■ Required work: Print the lines of the data from the line containing "Task: Click the 環境設定 title bar" through the end of the data, both included, reproducing each one without any change.

■ Provided material:
-- BEGIN --
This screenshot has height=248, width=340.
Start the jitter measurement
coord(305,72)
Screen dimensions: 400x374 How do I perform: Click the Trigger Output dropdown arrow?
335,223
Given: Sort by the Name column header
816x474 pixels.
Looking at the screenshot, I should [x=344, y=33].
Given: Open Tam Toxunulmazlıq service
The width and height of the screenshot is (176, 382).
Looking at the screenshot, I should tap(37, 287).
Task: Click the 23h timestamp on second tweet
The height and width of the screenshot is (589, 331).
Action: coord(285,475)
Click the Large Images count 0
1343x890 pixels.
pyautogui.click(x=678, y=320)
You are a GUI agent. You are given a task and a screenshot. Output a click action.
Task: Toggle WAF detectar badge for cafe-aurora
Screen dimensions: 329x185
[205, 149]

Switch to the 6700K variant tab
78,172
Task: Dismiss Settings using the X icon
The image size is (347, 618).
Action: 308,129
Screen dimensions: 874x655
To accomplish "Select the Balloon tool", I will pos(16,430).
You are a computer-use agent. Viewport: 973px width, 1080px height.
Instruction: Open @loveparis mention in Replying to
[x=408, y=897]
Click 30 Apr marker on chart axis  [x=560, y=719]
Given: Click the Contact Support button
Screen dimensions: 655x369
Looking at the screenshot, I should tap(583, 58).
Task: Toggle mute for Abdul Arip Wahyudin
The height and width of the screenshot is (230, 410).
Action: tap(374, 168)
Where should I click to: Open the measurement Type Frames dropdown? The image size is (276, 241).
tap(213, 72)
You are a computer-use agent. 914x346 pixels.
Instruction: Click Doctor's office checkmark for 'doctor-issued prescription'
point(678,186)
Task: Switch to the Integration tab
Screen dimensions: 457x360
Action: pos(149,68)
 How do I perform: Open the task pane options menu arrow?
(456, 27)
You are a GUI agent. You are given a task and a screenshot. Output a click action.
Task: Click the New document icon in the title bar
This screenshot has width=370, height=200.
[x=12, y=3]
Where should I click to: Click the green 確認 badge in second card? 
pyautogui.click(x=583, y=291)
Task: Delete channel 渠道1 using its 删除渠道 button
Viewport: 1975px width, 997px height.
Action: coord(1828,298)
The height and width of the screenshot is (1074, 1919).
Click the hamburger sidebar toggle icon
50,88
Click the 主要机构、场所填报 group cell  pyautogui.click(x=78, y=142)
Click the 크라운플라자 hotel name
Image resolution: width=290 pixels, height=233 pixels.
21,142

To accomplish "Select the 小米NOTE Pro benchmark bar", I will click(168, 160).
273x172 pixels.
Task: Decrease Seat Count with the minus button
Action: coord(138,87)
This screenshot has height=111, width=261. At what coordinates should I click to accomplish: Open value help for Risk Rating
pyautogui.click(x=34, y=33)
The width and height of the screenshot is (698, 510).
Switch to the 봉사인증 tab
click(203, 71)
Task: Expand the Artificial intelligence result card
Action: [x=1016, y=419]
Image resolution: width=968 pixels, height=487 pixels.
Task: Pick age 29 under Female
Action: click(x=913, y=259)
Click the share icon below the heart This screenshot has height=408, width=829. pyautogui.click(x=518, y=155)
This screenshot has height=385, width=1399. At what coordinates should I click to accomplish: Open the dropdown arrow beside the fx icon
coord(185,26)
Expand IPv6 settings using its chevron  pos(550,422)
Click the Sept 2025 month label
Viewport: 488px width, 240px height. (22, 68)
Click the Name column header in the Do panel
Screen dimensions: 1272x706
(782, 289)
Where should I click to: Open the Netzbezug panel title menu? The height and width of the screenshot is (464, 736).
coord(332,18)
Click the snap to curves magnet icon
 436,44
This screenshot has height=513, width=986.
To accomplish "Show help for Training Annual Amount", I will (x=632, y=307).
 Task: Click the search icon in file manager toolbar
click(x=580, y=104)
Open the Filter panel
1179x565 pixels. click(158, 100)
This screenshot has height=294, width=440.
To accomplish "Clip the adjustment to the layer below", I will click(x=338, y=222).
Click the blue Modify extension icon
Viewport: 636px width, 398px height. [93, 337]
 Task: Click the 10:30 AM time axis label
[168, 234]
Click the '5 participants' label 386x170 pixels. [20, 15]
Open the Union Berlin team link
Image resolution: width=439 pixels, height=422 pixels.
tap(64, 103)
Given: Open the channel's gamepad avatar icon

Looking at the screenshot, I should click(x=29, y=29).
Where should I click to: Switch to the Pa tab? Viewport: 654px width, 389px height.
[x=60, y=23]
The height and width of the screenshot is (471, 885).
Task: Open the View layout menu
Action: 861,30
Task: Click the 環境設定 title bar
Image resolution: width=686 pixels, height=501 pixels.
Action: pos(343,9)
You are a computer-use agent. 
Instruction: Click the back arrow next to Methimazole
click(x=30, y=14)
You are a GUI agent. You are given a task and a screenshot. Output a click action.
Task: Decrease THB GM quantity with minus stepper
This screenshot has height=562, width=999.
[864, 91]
-- END --
■ Written reply:
Task: Click the 環境設定 title bar
Image resolution: width=686 pixels, height=501 pixels.
Action: pos(343,9)
You are a computer-use agent. 
Instruction: Click the back arrow next to Methimazole
click(x=30, y=14)
You are a GUI agent. You are given a task and a screenshot. Output a click action.
Task: Decrease THB GM quantity with minus stepper
This screenshot has height=562, width=999.
[864, 91]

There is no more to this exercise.